Europa

Il voto in Francia e Germania

Gli effetti della guerra in Ucraina sulle elezioni Europee: Macron e Scholtz silurati

Alle elezioni europee Francia e Germania pagano il conto delle loro posizioni belliciste

di Michele Prospero (da l’Unità 11 Giugno 2024)

Una rivoluzione conservatrice è quella avvenuta nelle urne europee. Il cambiamento registrato lungo l’asse franco-tedesco ha ribaltato antichi equilibri mantenendo però inalterati i rapporti di forza complessivi nel Parlamento di Strasburgo. La coalizione tra popolari, socialisti e liberali conferma i numeri indispensabili per dare ancora le carte. Ma ciò che è accaduto in Germania, Francia (ed Austria) lascia un segno storico profondo, con l’affermazione dei simulacri delle ideologie del secolo breve. La guerra è stato uno degli elementi che ha maggiormente influito nel voto.

E però, più che una spinta esplicitamente pacifista, la quale non si è verificata, i risultati nei due principali paesi dell’UE hanno certificato una bocciatura “interna” dei governi: al di là del rifiuto delle fughe in avanti sull’Ucraina sbandierate dal presidente francese o dal ministro Pistorius, a pesare sono state le difficoltà economiche indotte dallo “Zeitenwende” tedesco (il doloroso distacco energetico dalla Russia), e le ricette della “economia di guerra” a ogni piè sospinto ventilata da Macron. Il ricordo del mitico viaggio in treno dei tre capi europei (Draghi, Scholz, Macron) diretti verso Kiev oggi riaffiora come l’immagine che meglio sintetizza la sconfitta dei socialisti e dei liberali.
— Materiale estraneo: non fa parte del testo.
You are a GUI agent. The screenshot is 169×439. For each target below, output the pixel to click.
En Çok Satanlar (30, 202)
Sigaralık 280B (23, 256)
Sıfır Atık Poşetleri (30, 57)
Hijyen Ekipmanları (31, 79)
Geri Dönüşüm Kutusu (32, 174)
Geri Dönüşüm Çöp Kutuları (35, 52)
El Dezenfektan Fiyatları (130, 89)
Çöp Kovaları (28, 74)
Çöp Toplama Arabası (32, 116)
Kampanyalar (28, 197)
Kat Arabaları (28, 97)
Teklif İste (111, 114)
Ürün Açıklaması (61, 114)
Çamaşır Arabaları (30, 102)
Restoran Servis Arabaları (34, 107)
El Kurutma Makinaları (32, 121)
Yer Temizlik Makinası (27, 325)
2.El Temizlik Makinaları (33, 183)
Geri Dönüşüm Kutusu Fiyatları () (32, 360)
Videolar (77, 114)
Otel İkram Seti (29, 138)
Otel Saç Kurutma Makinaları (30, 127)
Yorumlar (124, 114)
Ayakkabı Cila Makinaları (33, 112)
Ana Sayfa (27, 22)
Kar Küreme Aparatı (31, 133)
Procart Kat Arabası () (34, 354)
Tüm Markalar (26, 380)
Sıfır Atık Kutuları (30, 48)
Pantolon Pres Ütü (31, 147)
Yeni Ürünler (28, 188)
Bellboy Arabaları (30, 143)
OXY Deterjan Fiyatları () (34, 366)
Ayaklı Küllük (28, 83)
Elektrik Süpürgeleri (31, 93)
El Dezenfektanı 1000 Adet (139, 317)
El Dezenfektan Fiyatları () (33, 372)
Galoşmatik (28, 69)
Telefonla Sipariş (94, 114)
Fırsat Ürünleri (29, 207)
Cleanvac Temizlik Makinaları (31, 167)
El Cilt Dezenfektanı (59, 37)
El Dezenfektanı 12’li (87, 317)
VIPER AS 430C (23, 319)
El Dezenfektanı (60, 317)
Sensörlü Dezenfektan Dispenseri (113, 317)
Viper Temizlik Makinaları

Dapprima è stato Draghi a scendere dal vagone del potere. Con l’aiuto di Letta, e complice un atlantismo a forte impronta ideologica, nel 2022 ha fatto dell’Italia il primo paese europeo a consegnare lo scettro alla destra radicale. La lezione della caduta di Roma non ha insegnato proprio nulla a Parigi. Eppure, a guerra scoppiata, proprio Macron si era distinto per il ricorso ad un linguaggio più attento alle mediazioni e alle risorse diplomatiche. Diceva che sarebbe stato importante sostenere uno Stato invaso badando però a “non umiliare la Russia”.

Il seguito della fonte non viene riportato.